Статью о Пушкине я так и не написал. (Не написал я вообще ни одной статьи о русских поэтах. Писал только стихи о них — в книге «Движение времени», а в 1992 году вел часовые передачи по радио: о Сумарокове, о Долгоруком, о Батюшкове, о Вяземском, о Кюхельбекере...).

А в 1960-х годах Пушкин естественно вспоминался мне еще и как максимальный всплеск античности в русской поэзии, им она и кончалась. Надолго. Наш античник, переводчик «Энеиды» Сергей Ошеров выступил как-то в те годы с докладом об античности в русской поэзии. И ограничил себя датами: 1740—1840. В самом деле, Майков — уже не убедителен, а до Вячеслава Иванова, Иннокентия Анненского, до Мандельштама еще далеко.
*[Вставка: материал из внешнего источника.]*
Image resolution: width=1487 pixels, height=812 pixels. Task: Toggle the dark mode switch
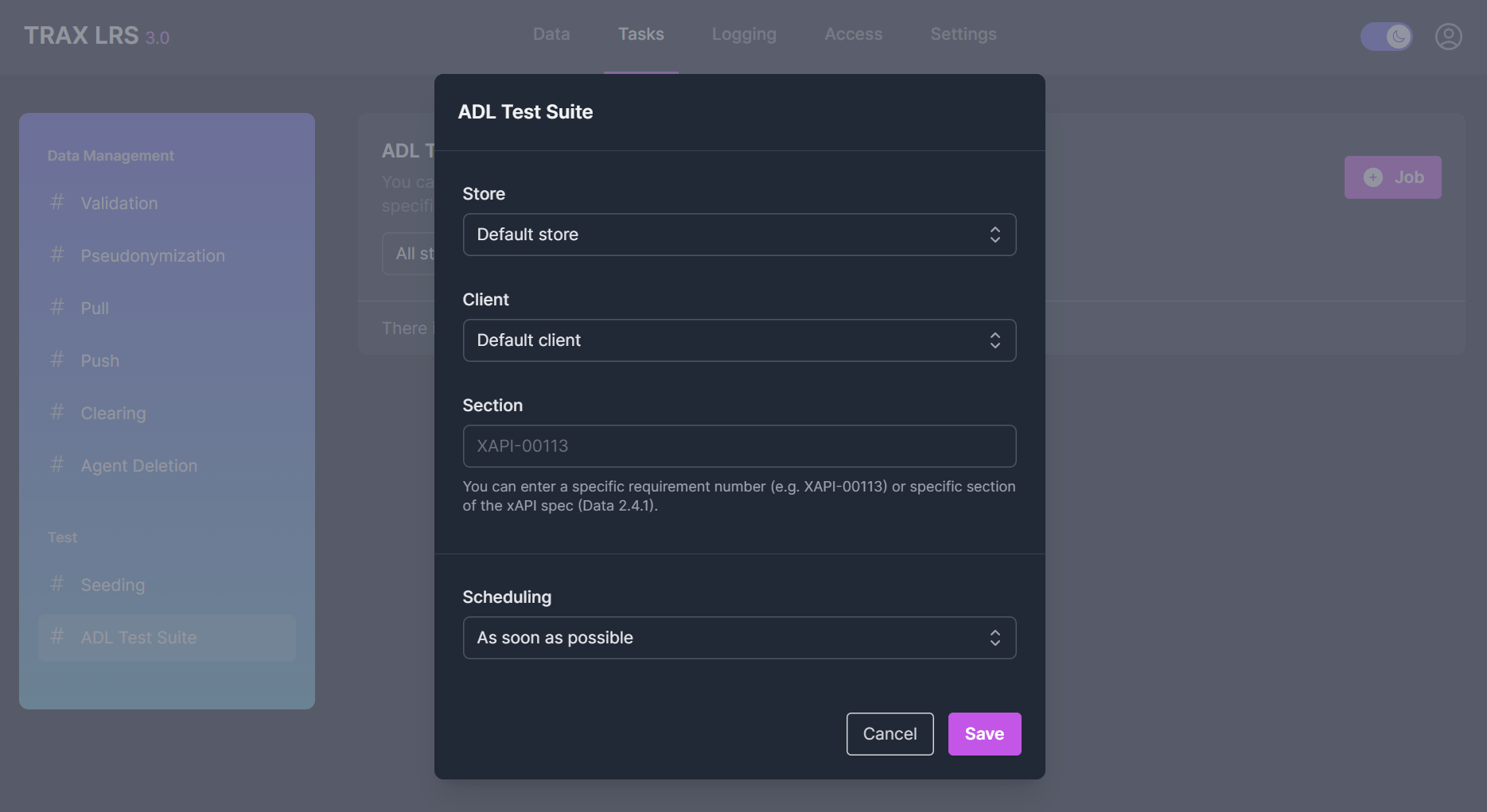[x=1386, y=37]
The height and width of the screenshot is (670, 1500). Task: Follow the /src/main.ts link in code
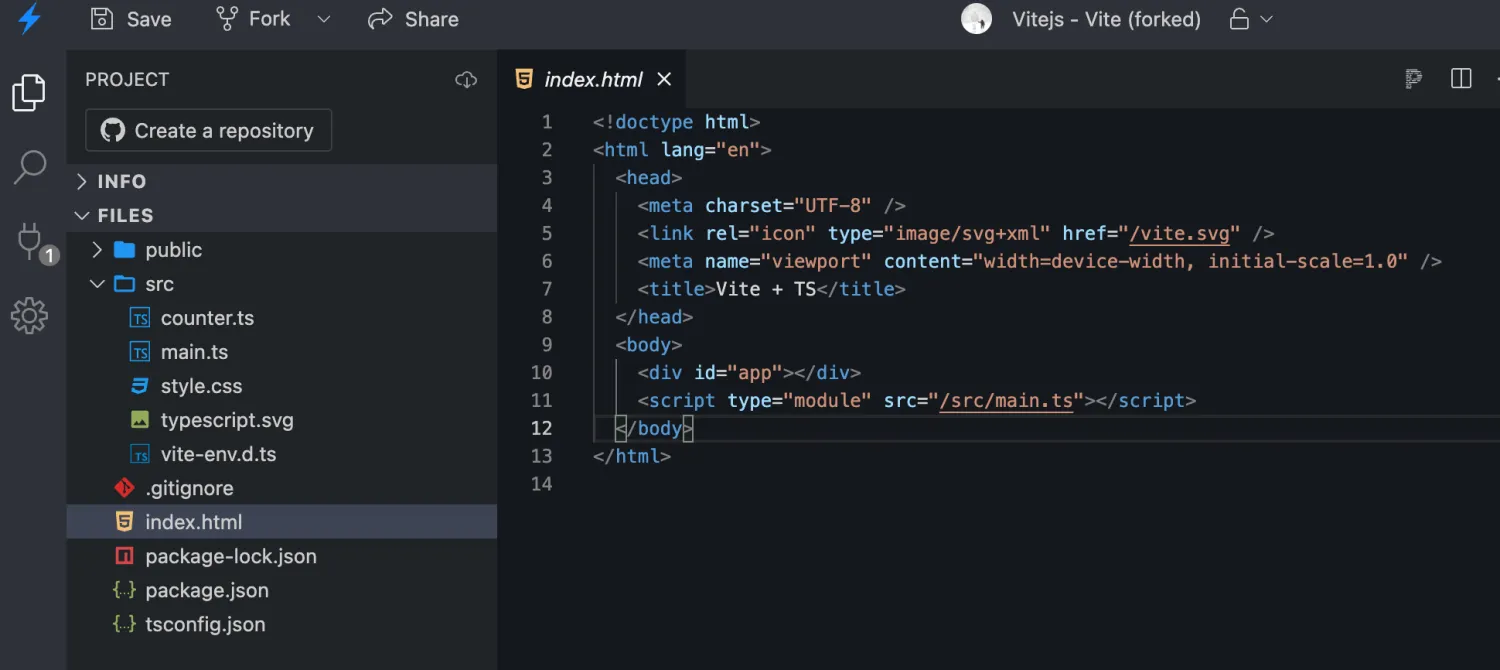point(1005,401)
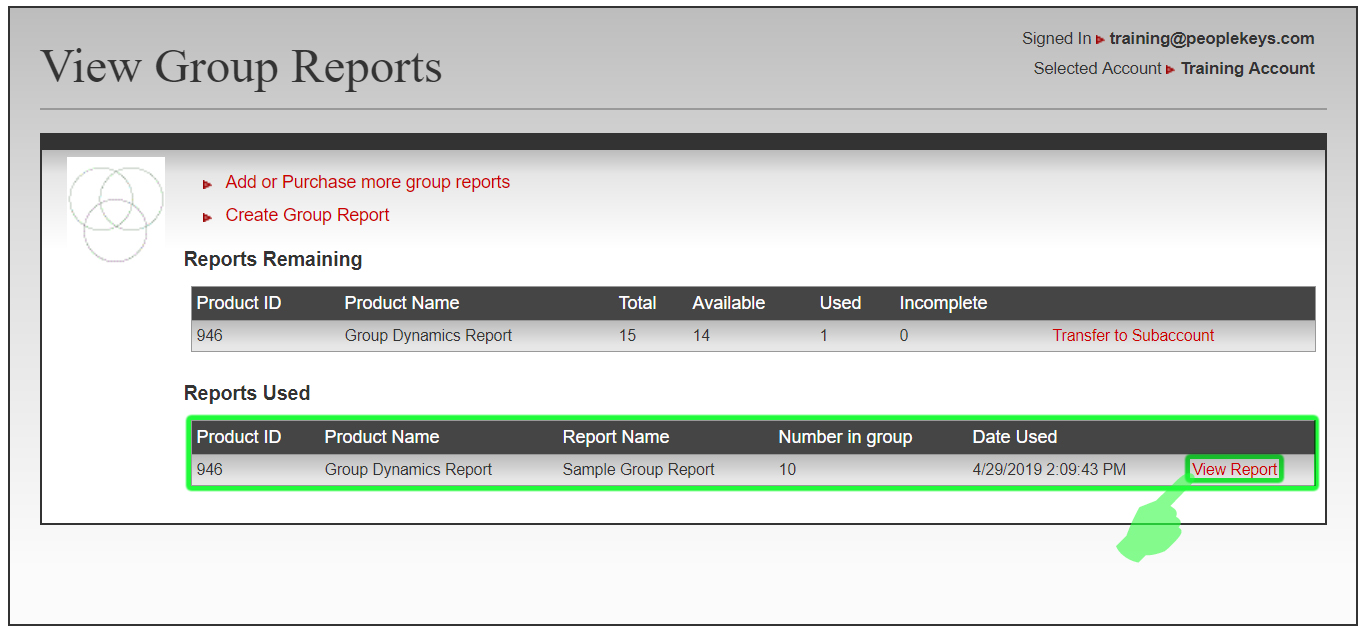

Из русских поэтов второй половины ХХ века параллель Херберту-античнику — параллель весьма приблизительную и частичную — представляет Иосиф Бродский, хоть он и моложе Херберта на шестнадцать лет. А в XIX веке — что поделаешь — лишь все тот же классический Пушкин. Правда, Херберт, слывущий классицистом, в огромной мере — наследник польских Великих Романтиков (которых поляки так и пишут, с большой буквы).

Иноязычному поэту, увлекшему тебя, почему-то ищешь хоть какую-нибудь параллель в своей, в русской поэзии, в русской культуре. Не всегда она есть, ее может и не быть. Да и нужно ли ее искать? Может быть, интереснее, наоборот, поэт, совсем не имеющий у нас никаких аналогий? Но ищешь.

А почему увлек меня Херберт? Почему вначале именно античный Херберт? Весной 2004 года, когда ушла в набор книга моих переводов из Херберта и очерков о нем, я вдруг написал еще один текст — «Почему Херберт», он был тут же напечатан в журнале «Новая Польша». Я вспоминал беседы Моисея Семеновича Альтмана, ученика Вячеслава Иванова, с нами, юными ленинградскими поэтами школьного возраста, осенью и зимой 1946-го. Вспоминал эрмитажные залы. Вспоминал мои чтения школьных лет, в том числе те книги, которые читал отец, а заодно уже и я. Писал о самом отце: хотя его цветные литографии вакханалий, акварели с похищением Европы, большое блюдо «Орфей» рождались уже в 1960-х годах, но книжку о помпейской живописи он перелистывал всегда, сколько я его помню. А когда я переводил в Москве в 1966-м поэму Херберта «Аполлон и Марсий», я вспоминал и римскую копию греческого Марсия в ленинградском Эрмитаже (копию тупую и топорную), и прекрасного «Марсия», шедевр гения русской скульптуры XVIII века Феодосия Щедрина в московской Третьяковке. Все уже шло одно к одному. И первые книги Лосева, начиная с его двойной монографии о Зевсе и Аполлоне. И Грановский, к которому я подбирался со стороны моих любимых авторов. «Тот не историк, — говорил Грановский, — кто не способен перенести в прошедшее живого чувства любви к ближнему и узнать брата в отдаленном от нас веками иноплеменнике». (Этот тезис Грановского процитировал и уточнил Некрасов – как суть всего Грановского: «...И брата узнавал в рабе иноплеменном, // От нас веками удаленном»).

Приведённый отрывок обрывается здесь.